On cherche les mots. Puis on ferme sa gueule.

Kanye West, mesdames et messieurs:


"C'est comme une balade en voiture mais dans le coffre." Nikkfurie. La Caution.


Adoubé par le panthéon de l'establishment pop, les Grammy Awards, Kanye livre une prestation qualifiée de "meilleure séquence rap de l'histoire à la télévision" par plusieurs médias spécialisés. Stronger en apéro, accompagné par les Daft dans une sorte de pyramide volante, puis une version revisitée de Mama, qu'il refusait de chanter durant ses concerts. Hommage à sa maternelle récemment décédée. Watch bien les lunettes jeune. Kanye est plus fort que Cyclope dans les X-Men.




Une bonne nouvelle n'arrive jamais seule. Kanye est encore au top dans ce morceau avec Estelle, Anglaise qui avait fait parler d'elle il y'a deux ans avec un premier album presque bon. Preuve qu'avoir un génie à ses côtés, ça aide. Estelle minaude et Kanye crane, comme d'hab. Grosse tête. Grosse couronne. "American Boy".





Un petit dernier pour la route. Dans le coffre, évidemment. "The good, the bad, the ugly", feat. Consequence. Bon titre.

mardi 12 février 2008

Loki veut une chaine en or



Loki a beau s'en plaindre, il est né en 1980. Implacable vérité. On ne triche pas avec le grand sablier. Et le Loki commence à avoir du sable plein les chaussettes. A 21 jours près, Loki aurait pu être un mec des années 70. Un mec né dans dans une décennie arpentée par les Doors, Sly and the family stone, les Jackson 5, les Isley Brothers, les Last Poets... Un mec cool quoi. Mais Loki est né en 1980, dans la décennie qui a enfanté les plus effroyables compiles de tubes creux, vides et indigestes. Genre coffret 10 CD, spécial soirée appartement, vendu 9 euros à la Fnac, offert par une tante lointaine à Noel et qui tourne en boucle chez Stéphane, cadre dans une grande banque, bien chemisé, bien repassé, chiant. Mais Loki est injuste avec les années 80. Les années 80, c'était bien. Surtout depuis Dirt Nasty.
L'homme est l'un des acolytes de Mickey Avalon, sorte de rappeur emo, Tokio Hotel en ricain et en vraiment dégueulasse.
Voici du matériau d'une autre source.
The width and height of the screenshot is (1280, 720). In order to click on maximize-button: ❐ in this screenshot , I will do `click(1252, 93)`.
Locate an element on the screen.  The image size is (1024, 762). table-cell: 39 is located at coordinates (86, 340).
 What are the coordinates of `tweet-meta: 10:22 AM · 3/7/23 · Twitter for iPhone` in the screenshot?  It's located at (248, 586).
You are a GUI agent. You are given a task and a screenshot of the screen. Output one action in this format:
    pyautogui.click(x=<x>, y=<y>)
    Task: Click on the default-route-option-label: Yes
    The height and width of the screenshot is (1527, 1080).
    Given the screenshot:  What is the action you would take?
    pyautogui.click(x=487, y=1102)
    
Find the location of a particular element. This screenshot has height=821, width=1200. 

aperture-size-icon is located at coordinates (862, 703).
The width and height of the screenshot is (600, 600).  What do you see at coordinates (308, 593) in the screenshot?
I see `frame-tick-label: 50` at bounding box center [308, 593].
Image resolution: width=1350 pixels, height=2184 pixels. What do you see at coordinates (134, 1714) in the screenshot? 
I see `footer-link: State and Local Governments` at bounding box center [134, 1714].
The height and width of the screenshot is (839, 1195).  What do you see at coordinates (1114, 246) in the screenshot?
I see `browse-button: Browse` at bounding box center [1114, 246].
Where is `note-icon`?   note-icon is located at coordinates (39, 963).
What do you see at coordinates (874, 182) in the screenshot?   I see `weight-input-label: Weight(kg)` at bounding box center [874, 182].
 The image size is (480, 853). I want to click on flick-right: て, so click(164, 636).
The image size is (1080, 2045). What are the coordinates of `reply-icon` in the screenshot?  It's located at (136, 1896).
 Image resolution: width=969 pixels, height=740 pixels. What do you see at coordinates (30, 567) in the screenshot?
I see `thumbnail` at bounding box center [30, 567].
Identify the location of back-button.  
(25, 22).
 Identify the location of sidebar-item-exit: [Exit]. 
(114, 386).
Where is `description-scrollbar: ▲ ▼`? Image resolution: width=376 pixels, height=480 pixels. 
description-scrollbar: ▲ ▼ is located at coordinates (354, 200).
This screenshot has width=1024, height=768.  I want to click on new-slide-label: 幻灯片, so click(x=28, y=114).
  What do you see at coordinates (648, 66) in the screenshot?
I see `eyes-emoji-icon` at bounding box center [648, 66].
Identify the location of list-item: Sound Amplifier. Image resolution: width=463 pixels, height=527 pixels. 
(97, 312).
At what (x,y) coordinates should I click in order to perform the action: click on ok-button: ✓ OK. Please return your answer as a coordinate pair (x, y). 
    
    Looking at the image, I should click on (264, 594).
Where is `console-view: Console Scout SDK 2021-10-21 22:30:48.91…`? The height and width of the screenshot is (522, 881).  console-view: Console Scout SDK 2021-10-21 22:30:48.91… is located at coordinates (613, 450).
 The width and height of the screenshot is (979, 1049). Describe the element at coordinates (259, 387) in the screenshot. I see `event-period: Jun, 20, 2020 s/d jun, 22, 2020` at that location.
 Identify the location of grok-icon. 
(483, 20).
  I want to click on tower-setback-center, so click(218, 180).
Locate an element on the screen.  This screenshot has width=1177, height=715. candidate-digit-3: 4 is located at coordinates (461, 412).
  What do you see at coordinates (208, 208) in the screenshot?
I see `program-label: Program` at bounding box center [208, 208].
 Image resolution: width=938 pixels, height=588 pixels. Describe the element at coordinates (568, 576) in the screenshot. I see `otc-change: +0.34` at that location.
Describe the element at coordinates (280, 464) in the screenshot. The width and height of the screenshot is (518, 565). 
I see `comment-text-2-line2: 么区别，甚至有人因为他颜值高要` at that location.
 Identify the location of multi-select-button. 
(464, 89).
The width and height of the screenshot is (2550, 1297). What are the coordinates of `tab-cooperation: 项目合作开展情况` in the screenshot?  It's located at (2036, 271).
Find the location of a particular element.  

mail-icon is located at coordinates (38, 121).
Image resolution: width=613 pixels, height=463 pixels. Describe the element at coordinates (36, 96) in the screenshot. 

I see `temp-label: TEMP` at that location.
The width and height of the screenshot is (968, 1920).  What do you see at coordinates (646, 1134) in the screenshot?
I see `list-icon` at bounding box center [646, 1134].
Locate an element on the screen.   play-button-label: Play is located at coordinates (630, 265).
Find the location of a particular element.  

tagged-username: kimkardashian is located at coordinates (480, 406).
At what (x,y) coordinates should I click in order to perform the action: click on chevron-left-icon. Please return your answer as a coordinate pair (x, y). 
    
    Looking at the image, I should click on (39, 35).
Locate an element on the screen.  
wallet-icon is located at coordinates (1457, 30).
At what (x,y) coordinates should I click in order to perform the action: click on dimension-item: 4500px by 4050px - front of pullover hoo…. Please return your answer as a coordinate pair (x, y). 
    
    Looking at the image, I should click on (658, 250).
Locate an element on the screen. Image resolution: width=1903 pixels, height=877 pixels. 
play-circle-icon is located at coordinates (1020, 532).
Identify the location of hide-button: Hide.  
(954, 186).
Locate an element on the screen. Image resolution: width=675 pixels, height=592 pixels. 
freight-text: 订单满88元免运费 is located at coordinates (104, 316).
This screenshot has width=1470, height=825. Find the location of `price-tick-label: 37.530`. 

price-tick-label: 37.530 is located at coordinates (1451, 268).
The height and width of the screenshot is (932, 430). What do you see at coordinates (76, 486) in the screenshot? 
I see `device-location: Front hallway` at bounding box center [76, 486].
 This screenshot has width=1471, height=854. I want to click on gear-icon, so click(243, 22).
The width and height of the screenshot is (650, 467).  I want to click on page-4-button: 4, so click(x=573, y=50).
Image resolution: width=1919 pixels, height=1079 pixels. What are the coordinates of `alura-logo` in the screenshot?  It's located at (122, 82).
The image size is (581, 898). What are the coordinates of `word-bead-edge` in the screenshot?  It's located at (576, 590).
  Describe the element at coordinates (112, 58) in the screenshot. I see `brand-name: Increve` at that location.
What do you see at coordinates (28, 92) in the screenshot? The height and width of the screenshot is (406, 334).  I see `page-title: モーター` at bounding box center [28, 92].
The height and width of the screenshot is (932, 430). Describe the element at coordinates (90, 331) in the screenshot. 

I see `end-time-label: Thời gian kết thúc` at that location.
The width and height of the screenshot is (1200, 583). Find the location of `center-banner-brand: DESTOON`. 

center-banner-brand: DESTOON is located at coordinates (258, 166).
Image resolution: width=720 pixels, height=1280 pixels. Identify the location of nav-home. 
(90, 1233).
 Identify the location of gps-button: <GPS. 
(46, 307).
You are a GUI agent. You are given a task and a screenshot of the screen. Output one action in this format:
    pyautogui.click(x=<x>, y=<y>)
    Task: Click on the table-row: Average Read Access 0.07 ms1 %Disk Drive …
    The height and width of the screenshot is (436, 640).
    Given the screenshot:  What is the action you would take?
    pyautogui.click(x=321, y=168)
Dirt Nasty a des allures de GO du club Med, la dent blanche, le cheveux blond, les abdos saillants. Avec une casquette. Et un sourire carnassier sur lequel pointe une bonne dose de cynisme. Un mélange bizarre et franchement sympathique. MC Patrick Bateman. American Psycho Music. De la coke sur le micro. Du fluo sur le polo. Et surtout, une chaine en or autour du cou.
Dirt Nasty l'a décidé, les 80's c'était trop crazy. Et le lascar de déballer une tonne de références clinquantes et débiles, de la DeLorean au sweet Nike, de la coke aux rollers, de Pacman à Ghostbuster, d'Alf à la chaine en or. Le refrain est déjà un hymne: "I got a gold chain / like it was 1980 / i'm on cocaine / like it was 1980!" Alors jeune, à la prochaine crémaillère de Stéphane, le banquier relou, pirate la session Mega 80 et envoie Dirt Nasty bruler le dancefloor. Que cette putain de décennie soit enfin dignement célébrée. La décennie de Grandmaster Flash, Afrika Bambata, Public Enemy, NWA, KRS One, Marley Mal, Kool Herc, Elmer Food Beat, Marty Mc Fly... Loki est un type des années 80. Y'a quoi???



Bonus: l'un des morceaux les plus stupidos de l'histoire. Mickey Avalon, Dirt Nasty et Andre Legacy nous offrent un remake du "Zizi" de Pierre Perret. Ca s'appelle "My Dick". Un titre drôlement bien pensé. Morceau crétin et hillarant. Le refrain est ponctué d'un biblique: "We got dicks like Jesus." Amen.